Informatica's distributed parsing software saves eHarmony time preparing data in Hadoop for loading into a data warehouse.
12 Hadoop Vendors To Watch In 2012
(click image for larger view and for slideshow)
This is a story about JSON and Ruby. They were spending too much time together in an unrewarding relationship, so sooner or later it had to end.
JSON (Java Script Object Notation) is what eHarmony uses to capture and move data from its various customer-facing Web sites to its back-end systems. When customers seeking love fill out questionnaires about the dating site's advertised "29 dimensions of compatibility," for example, JSON encapsulates that data and sends it off wherever it's needed. One destination is Voldemort, the highly scalable, distributed NoSQL data store. Another is Solr, the Apache open-source search platform.

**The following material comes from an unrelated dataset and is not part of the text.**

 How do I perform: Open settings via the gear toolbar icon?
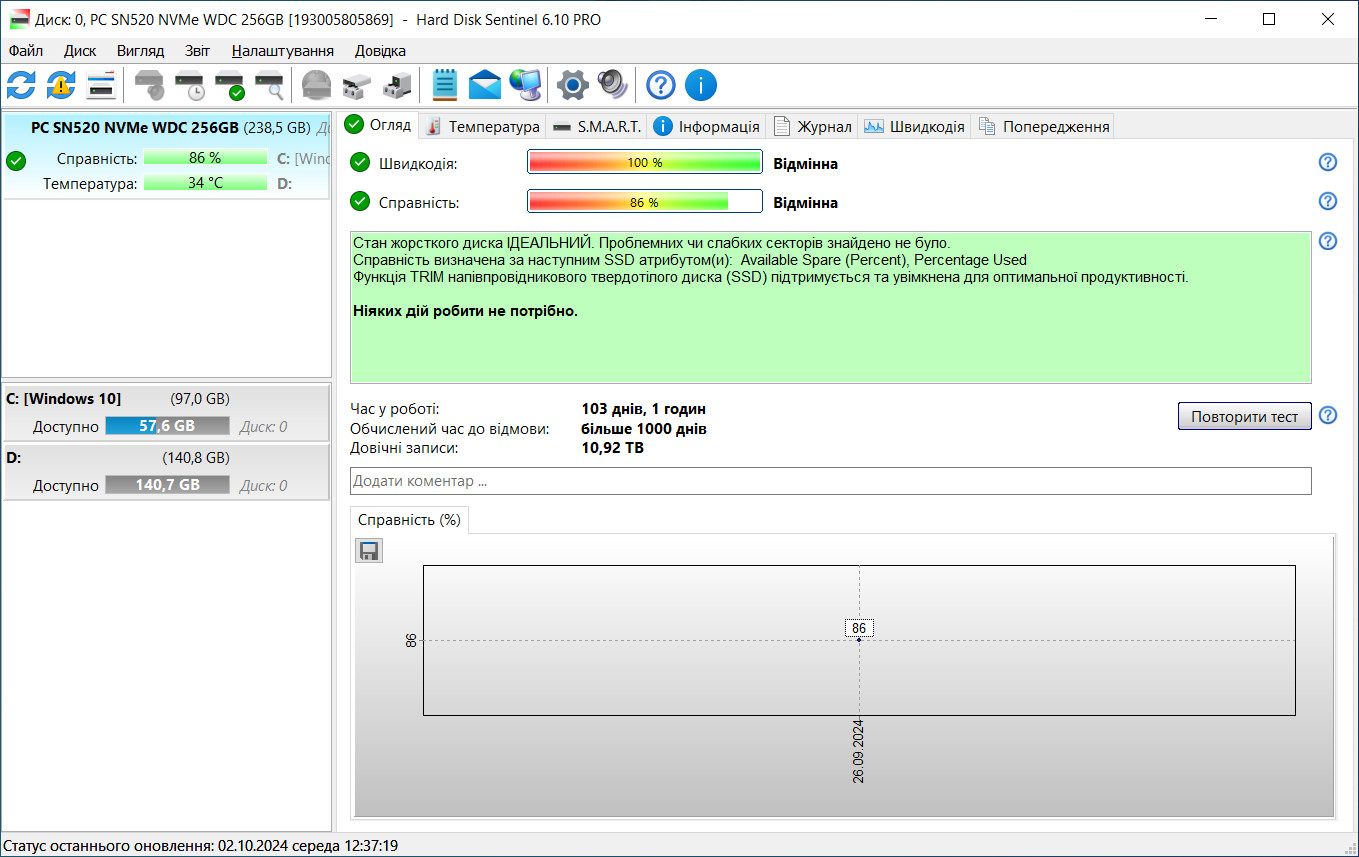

A third destination is Hadoop. That's where eHarmony's matching algorithms do the work of bringing together compatible customer records. And that's where Ruby comes in. You see, eHarmony can't just load JSON-encapsulated data into its SQL-based IBM Netezza data warehouse. It has to transform the object-encapsulated data into nicely structured information that can be loaded into the appropriate columns and rows in Netezza. For more than two years, eHarmony has been using scripts written in Ruby, the popular object-oriented programming language, to process the JSON data and move it into the data warehouse.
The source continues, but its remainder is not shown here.